=== Information given ===

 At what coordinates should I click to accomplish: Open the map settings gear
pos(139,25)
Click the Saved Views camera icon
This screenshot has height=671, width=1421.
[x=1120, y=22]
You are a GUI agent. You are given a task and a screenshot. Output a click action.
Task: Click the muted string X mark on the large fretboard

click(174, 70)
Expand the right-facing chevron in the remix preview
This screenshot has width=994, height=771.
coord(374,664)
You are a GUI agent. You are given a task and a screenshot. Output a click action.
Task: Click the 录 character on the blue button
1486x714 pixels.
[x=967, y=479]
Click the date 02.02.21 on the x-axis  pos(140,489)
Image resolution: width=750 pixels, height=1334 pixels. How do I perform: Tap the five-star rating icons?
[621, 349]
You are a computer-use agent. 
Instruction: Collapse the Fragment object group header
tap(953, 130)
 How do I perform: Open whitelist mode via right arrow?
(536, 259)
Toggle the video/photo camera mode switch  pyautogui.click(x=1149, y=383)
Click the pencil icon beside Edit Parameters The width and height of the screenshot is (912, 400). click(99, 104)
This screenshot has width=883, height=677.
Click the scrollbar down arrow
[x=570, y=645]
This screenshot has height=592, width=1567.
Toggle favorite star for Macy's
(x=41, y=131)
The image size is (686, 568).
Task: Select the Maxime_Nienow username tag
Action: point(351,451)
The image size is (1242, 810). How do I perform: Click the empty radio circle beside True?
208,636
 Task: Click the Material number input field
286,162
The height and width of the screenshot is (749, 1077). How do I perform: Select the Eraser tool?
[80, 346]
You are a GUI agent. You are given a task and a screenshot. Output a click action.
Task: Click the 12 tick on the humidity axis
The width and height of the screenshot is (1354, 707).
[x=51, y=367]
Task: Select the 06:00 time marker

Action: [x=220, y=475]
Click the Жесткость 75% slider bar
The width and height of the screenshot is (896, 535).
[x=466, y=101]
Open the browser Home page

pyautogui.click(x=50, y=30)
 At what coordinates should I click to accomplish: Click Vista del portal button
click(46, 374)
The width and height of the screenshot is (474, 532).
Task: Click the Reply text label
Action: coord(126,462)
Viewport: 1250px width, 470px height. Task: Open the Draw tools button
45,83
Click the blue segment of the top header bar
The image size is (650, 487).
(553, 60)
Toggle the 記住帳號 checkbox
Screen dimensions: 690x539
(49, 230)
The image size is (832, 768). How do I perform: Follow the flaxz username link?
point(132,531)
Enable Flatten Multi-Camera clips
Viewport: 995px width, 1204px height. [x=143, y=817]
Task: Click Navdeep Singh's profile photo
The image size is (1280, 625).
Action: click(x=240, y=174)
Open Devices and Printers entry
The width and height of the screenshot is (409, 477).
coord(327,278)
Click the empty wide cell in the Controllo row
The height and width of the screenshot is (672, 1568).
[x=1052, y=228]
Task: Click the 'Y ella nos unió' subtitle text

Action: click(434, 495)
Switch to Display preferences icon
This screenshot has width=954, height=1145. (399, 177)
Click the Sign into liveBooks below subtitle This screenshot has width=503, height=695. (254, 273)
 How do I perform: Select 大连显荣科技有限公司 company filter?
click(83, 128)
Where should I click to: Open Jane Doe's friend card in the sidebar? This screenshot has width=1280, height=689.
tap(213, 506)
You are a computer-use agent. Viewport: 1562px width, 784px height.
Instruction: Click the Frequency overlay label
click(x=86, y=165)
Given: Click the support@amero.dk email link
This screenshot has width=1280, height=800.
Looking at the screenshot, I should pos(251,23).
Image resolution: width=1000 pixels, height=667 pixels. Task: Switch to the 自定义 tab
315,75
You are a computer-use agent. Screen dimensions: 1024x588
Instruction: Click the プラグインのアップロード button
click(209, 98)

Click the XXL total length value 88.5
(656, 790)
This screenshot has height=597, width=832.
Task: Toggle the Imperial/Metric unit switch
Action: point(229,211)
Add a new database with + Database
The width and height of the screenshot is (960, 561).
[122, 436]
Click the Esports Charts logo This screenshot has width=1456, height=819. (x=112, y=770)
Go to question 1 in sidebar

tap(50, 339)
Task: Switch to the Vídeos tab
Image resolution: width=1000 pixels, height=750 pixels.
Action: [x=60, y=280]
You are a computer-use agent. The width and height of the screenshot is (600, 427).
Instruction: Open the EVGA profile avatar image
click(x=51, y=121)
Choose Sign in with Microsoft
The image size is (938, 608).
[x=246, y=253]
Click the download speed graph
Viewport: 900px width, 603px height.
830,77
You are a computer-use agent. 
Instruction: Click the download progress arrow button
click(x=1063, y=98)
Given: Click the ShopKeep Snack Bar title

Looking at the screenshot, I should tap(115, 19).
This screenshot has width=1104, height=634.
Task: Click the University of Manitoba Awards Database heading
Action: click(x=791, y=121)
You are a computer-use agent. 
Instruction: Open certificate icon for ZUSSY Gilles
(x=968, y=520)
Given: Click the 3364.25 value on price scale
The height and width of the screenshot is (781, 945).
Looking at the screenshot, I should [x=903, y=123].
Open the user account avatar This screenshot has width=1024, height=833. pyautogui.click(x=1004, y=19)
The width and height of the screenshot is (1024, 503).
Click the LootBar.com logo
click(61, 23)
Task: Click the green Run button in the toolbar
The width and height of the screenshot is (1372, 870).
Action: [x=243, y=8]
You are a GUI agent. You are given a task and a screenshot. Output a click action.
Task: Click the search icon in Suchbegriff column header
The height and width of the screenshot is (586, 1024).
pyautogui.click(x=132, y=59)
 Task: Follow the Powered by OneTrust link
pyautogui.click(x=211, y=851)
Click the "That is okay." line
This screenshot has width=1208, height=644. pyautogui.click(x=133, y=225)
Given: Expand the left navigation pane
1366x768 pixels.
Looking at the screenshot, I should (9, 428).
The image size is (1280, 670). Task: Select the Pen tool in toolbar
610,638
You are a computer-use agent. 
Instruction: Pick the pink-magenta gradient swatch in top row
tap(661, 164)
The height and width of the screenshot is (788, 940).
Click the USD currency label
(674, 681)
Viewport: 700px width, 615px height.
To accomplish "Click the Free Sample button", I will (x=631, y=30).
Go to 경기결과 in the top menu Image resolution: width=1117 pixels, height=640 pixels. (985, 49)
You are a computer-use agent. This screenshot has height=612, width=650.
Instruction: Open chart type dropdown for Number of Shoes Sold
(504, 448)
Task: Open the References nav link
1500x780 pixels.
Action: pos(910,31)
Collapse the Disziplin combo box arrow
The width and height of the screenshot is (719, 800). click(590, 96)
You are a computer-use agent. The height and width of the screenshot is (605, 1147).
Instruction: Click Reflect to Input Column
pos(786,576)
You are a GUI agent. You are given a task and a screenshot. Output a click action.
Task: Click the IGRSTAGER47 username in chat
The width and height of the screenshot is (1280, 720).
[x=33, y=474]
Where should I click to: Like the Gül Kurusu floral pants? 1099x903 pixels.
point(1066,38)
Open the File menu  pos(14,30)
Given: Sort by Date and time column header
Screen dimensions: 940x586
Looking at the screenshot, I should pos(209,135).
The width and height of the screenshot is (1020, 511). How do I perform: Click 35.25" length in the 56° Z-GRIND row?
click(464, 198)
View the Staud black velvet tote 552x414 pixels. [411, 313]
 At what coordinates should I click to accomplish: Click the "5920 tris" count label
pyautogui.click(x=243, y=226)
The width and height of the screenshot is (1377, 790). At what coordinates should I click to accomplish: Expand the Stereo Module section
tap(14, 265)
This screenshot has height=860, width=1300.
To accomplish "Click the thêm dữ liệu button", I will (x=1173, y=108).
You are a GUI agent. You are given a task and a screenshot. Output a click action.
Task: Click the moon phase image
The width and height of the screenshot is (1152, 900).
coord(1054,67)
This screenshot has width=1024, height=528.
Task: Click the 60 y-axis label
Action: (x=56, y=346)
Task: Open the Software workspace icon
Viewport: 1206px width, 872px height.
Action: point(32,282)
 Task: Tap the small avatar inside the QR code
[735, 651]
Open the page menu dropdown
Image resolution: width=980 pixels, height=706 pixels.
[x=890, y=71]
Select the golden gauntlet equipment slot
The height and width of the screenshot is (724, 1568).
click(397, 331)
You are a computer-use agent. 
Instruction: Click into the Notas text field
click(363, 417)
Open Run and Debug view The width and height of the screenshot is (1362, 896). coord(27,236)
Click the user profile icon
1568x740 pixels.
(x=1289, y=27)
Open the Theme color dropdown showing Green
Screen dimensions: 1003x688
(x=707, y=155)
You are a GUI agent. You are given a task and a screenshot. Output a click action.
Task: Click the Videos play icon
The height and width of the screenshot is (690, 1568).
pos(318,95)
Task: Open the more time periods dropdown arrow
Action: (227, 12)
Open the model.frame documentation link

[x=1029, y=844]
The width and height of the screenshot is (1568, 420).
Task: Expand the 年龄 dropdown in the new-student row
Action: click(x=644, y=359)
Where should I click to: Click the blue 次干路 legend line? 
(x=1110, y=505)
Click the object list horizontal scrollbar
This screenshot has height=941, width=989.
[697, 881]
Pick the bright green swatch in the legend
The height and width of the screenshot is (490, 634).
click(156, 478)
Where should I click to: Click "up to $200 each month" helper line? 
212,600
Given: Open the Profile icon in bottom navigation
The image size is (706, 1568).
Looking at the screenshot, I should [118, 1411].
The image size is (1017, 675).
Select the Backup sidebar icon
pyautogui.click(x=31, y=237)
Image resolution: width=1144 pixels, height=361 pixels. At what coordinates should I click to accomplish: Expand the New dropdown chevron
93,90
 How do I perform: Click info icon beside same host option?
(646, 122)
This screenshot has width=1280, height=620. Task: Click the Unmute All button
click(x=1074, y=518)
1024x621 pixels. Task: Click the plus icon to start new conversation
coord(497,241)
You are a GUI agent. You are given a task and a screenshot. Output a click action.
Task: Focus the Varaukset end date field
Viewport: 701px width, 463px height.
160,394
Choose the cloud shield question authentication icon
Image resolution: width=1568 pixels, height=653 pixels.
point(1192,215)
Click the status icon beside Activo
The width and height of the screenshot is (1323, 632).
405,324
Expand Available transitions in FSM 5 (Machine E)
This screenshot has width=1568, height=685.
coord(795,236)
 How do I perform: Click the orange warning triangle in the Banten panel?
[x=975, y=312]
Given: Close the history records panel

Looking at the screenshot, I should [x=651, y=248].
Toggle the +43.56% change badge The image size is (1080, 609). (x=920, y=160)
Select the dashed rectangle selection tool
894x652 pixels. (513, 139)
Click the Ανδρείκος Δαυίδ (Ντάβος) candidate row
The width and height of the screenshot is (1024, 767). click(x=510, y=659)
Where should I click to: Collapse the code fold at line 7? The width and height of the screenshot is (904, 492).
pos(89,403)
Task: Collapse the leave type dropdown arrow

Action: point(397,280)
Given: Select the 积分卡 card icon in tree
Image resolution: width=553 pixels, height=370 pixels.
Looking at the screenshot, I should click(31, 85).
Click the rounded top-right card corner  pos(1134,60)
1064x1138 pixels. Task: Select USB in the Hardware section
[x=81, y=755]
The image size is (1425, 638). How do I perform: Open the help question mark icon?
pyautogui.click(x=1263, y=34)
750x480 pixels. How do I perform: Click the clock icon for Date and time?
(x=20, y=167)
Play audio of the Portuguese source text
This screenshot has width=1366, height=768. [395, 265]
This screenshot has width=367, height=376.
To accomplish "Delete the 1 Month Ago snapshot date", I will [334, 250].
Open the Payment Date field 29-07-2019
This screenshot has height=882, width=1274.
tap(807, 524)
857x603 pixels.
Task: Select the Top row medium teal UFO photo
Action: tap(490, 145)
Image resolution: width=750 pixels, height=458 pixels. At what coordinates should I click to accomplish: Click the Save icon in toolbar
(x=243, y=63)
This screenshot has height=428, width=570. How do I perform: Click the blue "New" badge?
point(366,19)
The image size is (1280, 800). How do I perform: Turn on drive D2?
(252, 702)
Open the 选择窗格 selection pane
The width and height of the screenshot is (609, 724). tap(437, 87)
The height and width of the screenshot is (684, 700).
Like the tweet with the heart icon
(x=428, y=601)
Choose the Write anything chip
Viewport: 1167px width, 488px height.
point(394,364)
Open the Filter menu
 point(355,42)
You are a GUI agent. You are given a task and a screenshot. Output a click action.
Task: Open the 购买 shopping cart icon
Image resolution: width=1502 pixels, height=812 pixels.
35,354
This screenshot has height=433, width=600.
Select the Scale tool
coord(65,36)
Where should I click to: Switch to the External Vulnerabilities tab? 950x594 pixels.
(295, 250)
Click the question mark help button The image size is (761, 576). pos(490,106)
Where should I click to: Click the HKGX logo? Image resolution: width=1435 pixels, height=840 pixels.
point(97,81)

===

◆ Instructions for the task ◆
Once the line with "Open the File" is found in the records above, print exactly that line and every line after it through the line with "Click the object list horizontal scrollbar".

◆ Exercise solution ◆
Open the File menu  pos(14,30)
Given: Sort by Date and time column header
Screen dimensions: 940x586
Looking at the screenshot, I should pos(209,135).
The width and height of the screenshot is (1020, 511). How do I perform: Click 35.25" length in the 56° Z-GRIND row?
click(464, 198)
View the Staud black velvet tote 552x414 pixels. [411, 313]
 At what coordinates should I click to accomplish: Click the "5920 tris" count label
pyautogui.click(x=243, y=226)
The width and height of the screenshot is (1377, 790). At what coordinates should I click to accomplish: Expand the Stereo Module section
tap(14, 265)
This screenshot has height=860, width=1300.
To accomplish "Click the thêm dữ liệu button", I will (x=1173, y=108).
You are a GUI agent. You are given a task and a screenshot. Output a click action.
Task: Click the moon phase image
The width and height of the screenshot is (1152, 900).
coord(1054,67)
This screenshot has width=1024, height=528.
Task: Click the 60 y-axis label
Action: (x=56, y=346)
Task: Open the Software workspace icon
Viewport: 1206px width, 872px height.
Action: point(32,282)
 Task: Tap the small avatar inside the QR code
[735, 651]
Open the page menu dropdown
Image resolution: width=980 pixels, height=706 pixels.
[x=890, y=71]
Select the golden gauntlet equipment slot
The height and width of the screenshot is (724, 1568).
click(397, 331)
You are a computer-use agent. 
Instruction: Click into the Notas text field
click(363, 417)
Open Run and Debug view The width and height of the screenshot is (1362, 896). coord(27,236)
Click the user profile icon
1568x740 pixels.
(x=1289, y=27)
Open the Theme color dropdown showing Green
Screen dimensions: 1003x688
(x=707, y=155)
You are a GUI agent. You are given a task and a screenshot. Output a click action.
Task: Click the Videos play icon
The height and width of the screenshot is (690, 1568).
pos(318,95)
Task: Open the more time periods dropdown arrow
Action: (227, 12)
Open the model.frame documentation link

[x=1029, y=844]
The width and height of the screenshot is (1568, 420).
Task: Expand the 年龄 dropdown in the new-student row
Action: click(x=644, y=359)
Where should I click to: Click the blue 次干路 legend line? 
(x=1110, y=505)
Click the object list horizontal scrollbar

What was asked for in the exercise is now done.